My measuring stick for Ryne Sandberg this season is Charlie Manuel in his last two seasons in Philadelphia. Manuel apparently needed to be fired so urgently the team sent him packing on the day it was scheduled to hire him, sending the message they need to get Sandberg at the helm as soon as possible. Also, Sandberg is working with a better roster than Manuel was dealt, after all. Marlon Byrd and Cody Asche are better than the Youngs of 2013, A.J. Burnett has been immensely more effective than Roy Halladay last year and the bullpen is night and day better. Yet, the team is no better, and may be destined to lose more often than it did in 2013.
The biggest knock on Charlie Manuel was that he sat around and waited for the three-run home run too often. I have to ask, what is Sandberg doing differently in this department? The Phillies are getting worse by the year offensively, and home runs are getting less and less likely as Ryan Howard and Chase Utley continue to age. This should be an opportunity for Sandberg to try and get more creative and active in trying to push across runs.
On Sunday, after the Phillies had scored only eight runs over the previous three games, they had a chance to push an early run across. Playing in Atlanta as the road team, especially knowing Kyle Kendrick’s first inning troubles, trying to get an early run would not be the worst approach in the world. The opportunity seemingly presented itself when Grady Sizemore led off the game with a single. Sizemore, who possesses good speed, presented Sandberg with a number of options: steal, hit and run or advance on a bunt by Jimmy Rollins. No, rather than that he sat back and waited to see three consecutive non-productive outs. In other words, he waited not only for another runner to get on base, but then seemingly waited for the three-run home run. How is this improvement over Manuel’s approach to his club offensively?
On a related note, wouldn't keeping Manuel, the hitting guru, stand a better chance of helping Howard than Sandberg, a manager that has yet to show any evidence of substantial contributions. As Howard's salary indicates, he is viewed as a high priority and very valuable. Maybe Manuel would have given him more of a prayer.

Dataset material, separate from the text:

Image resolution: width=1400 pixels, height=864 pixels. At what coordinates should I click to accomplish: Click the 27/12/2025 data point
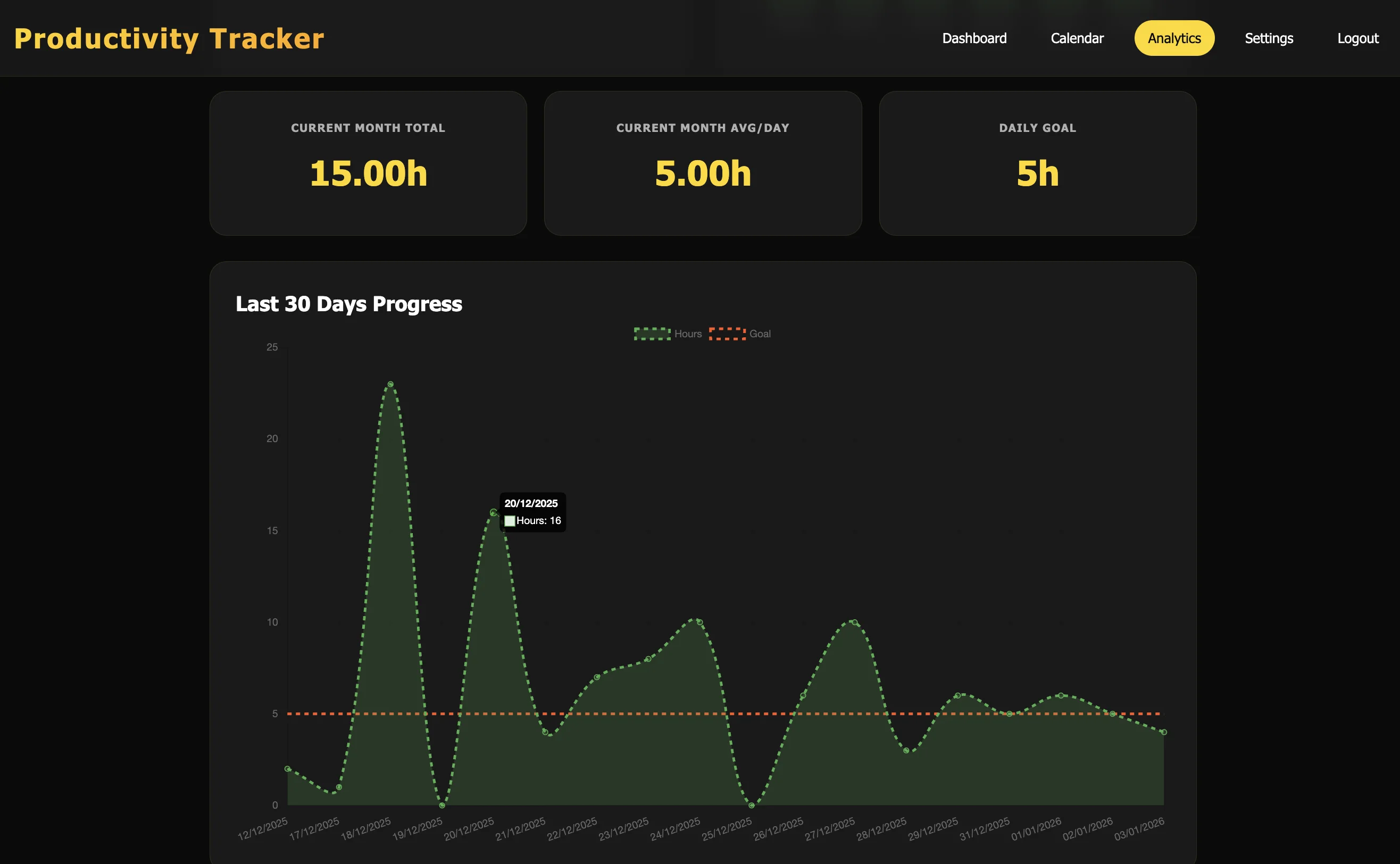coord(854,622)
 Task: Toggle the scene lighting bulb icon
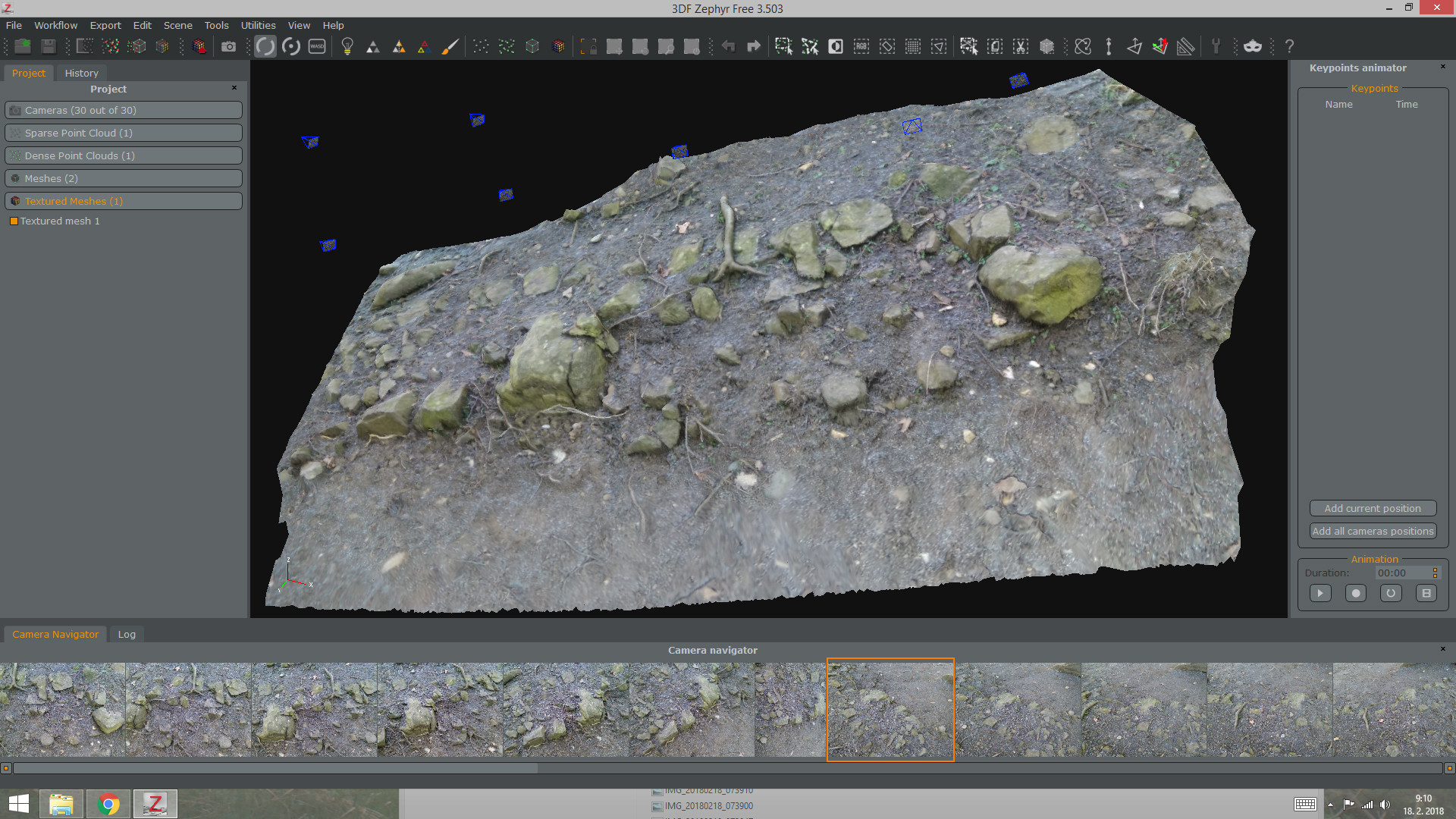click(347, 46)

Big Piece on the Bench: Ryne Sandberg is not a good communicator, that is one thing that has been made apparent over the last calendar year. Never mind that he doesn’t really provide too insightful responses, but the fact he seems to not be very good at communicating with his players. That was evident the way he benched Jimmy Rollins—without telling Jimmy Rollins.
A similar situation came up Wednesday which called for Ryan Howard to take a seat on the bench for a period of time. However, Sandberg seemingly learned his lesson from the way he failed (or more accurately, ignored) to speak to his player and at least had a sit-down meeting with Howard to explain what was going to take place moving forward. In a frustrating situation, we at least saw growth from the new skipper.
The Pitching Staff: Sandberg got his ace and Opening Day starter back on Monday when Cliff Lee returned from the 60-day D.L. Turns out his left arm did not join him, as he struggled to the tune of 12 hits off him. It was clear early on that Lee did not have his best stuff and was clearly rusty—something Sandberg acknowledged. Lee himself said the fact he only threw four first inning strikes was a sign of how rusty he was and that he did not have his usual ace stuff. Yet, Sandberg watched him get hit all around the park instead of going to his bullpen, a strength of the team. But no, Sandberg waited until Lee gave up a hit too many, allowing a sixth run on the night after a hit by Hunter Pence.
If that wasn’t enough pitching mistakes for one evening, Sandberg also got his white flag back off the D.L. recently too, in getting Jeff Manship back. For some reason, Sandberg likes to use Manship when the team is already losing to fall behind to an insurmountable deficit. That was the case on Monday, making the game get out of hand by inserting Manship into the game.
Overall, what has Sandberg done to help the Phillies thus far?